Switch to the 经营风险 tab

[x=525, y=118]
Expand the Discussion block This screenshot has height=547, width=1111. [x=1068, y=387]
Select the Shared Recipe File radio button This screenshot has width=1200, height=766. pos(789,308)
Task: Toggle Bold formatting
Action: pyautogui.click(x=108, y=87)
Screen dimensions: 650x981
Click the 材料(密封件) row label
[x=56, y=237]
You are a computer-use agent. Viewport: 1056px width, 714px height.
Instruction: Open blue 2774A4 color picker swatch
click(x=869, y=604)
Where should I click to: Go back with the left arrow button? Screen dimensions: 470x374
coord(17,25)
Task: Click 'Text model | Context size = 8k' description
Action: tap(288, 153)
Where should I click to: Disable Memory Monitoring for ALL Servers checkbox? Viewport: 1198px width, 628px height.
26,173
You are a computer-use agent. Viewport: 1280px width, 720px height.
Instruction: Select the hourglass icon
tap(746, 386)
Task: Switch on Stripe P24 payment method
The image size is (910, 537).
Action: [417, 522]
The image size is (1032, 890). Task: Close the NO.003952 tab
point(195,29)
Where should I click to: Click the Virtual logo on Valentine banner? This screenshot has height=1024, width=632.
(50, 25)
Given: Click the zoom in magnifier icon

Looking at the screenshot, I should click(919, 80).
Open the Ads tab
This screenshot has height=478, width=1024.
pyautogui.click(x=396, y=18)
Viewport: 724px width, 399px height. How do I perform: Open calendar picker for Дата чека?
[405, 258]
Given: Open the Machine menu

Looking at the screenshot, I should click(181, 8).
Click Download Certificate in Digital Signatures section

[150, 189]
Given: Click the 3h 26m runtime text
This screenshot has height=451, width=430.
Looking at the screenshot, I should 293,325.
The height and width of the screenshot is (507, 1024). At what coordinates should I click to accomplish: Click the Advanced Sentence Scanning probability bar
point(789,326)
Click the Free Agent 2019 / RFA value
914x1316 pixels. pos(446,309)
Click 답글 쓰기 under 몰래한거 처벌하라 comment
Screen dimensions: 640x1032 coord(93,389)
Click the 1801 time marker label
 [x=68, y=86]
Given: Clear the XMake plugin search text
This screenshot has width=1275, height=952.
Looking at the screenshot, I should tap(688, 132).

━━━━━━

What you will do:
From the entries, give the number of lines where the string "computer" is found, and nothing else.

Worked solution:
2